[Assigned task]:
What follows is a set of records. Repeat every one of them exactly.

(Data)

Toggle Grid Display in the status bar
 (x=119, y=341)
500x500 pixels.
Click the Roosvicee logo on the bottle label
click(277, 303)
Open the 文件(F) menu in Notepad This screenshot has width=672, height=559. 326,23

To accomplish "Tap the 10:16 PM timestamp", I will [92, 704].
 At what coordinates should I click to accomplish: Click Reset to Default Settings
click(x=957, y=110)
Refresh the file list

(End Data)

[Completed task]:
Toggle Grid Display in the status bar
 (x=119, y=341)
500x500 pixels.
Click the Roosvicee logo on the bottle label
click(277, 303)
Open the 文件(F) menu in Notepad This screenshot has width=672, height=559. 326,23

To accomplish "Tap the 10:16 PM timestamp", I will [92, 704].
 At what coordinates should I click to accomplish: Click Reset to Default Settings
click(x=957, y=110)
Refresh the file list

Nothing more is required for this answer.